Richland County Council on Tuesday voted to withhold payments from the Program Development Team, or PDT, pending the results of an audit conducted by the S.C. Department of Revenue into the penny tax-funded program.
The county contracts with the private consortium of three construction companies to manage the program, set up after voters approved a slate of road projects in a 2012 referendum.
But the council has long had disagreements with the PDT. Earlier this year, the county voted to deny the program managers a 10 percent pay raise after receiving discrepancies in pay information from the team, including listing a $52,000 salary for the PDT’s secretary.
The program has faced rising road construction costs for years, raising questions about whether all projects can still get done. The shortfall has led the county to freeze work on some projects and consider scaling back others.
In March, the county council voted to end its five-year contract with the PDT when it ends Nov. 2. The consortium’s 20 employees were paid a combined $1.93 million a year by the county, and council members estimate the public could save more than $4 million a year by bringing management of the program in house.
The motion narrowly approved by the county council on Tuesday would allow contractors working on penny projects to continue to be paid this month, but would not release any funds owed to the PDT itself.
Councilwoman Dalhi Myers argued the county’s contract with the PDT allows Richland to hold back payments “if we deemed it to be overpaid or improperly paid.”
She believes the results of an audit by the Revenue Department may bring the program’s spending into doubt.
“Once the money’s out the door, nobody’s bringing us a check back, and (after Nov. 2) the PDT will no longer exist,” Myers said.
Councilman Chip Jackson, who chairs the county’s transportation committee, said that any spending by the PDT would have had to receive county sign-off, and to withhold the funding would be inappropriate.

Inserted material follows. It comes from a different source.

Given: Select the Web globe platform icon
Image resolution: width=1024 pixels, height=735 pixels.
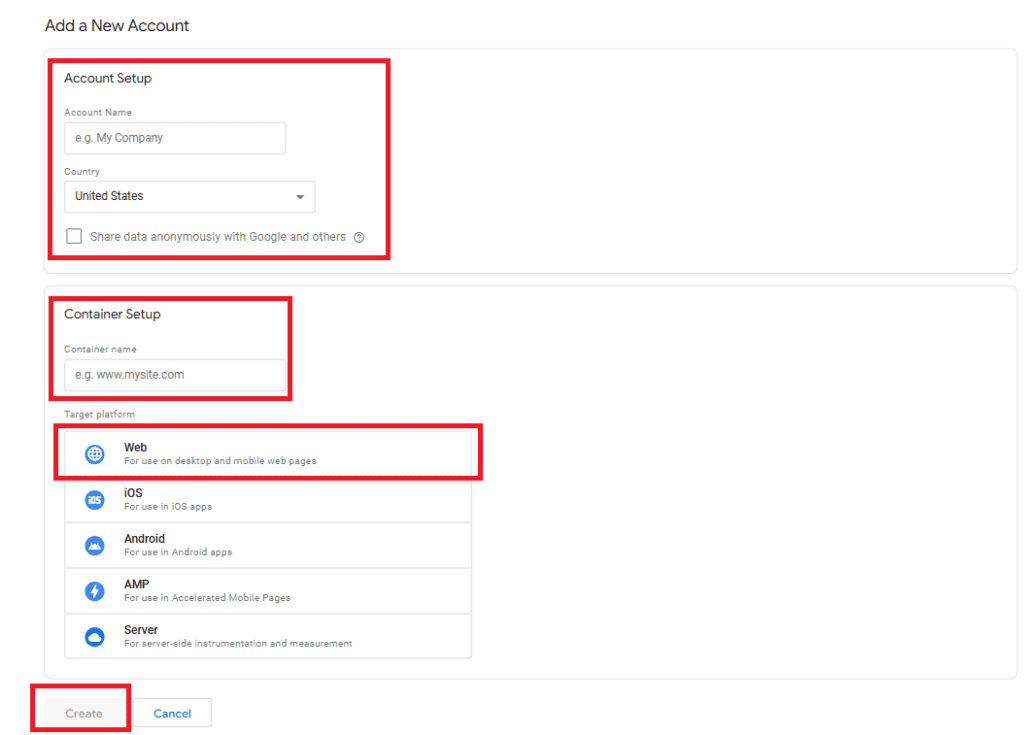Looking at the screenshot, I should (94, 452).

“To hold a vendor hostage while we wait for a DOR report that may or may not say anything is simply wrong,” Jackson said.
He also argued the county doesn’t know when the Revenue Department’s report will be released.
“We don’t know if a month, three months, six months, eight months,” he said.
But Councilman Joe Walker said the county needed to be able to cover itself in the event of adverse findings by DOR.
“If we remit final payment in October, and this contract goes away Nov. 3, and liability arises due to some activity in the last five years... We would have given away our only recourse to claw back some dollars,” he said.
The PDT has not been accused of misspending public money in the program, although an audit of the consortium done at the behest of the county did turn up “significant deficiencies” in the joint venture’s internal financing.
The motion was passed with the support of Myers, Walker, Joyce Dickerson, Bill Malinowski, Chakisse Newton and Allison Terracio. Voting against were Jackson, Paul Livingston and Jim Manning. Yvonne McBride voted present and Gwendolyn Kennedy did not vote.
Reached Wednesday, PDT manager David Beaty said the management team would continue to fulfill its duties for the next month.
“The PDT team of 13 local companies has successfully delivered the penny program for the last five years, and will continue to do so until the contract term expires,” Beaty said in a statement. “Our team members continually go above and beyond the requirements of the contract, and we are confident Richland County will fulfill their requirements of our mutual contract as well.”
Monthly invoices from the PDT average around $900,000, Beaty said.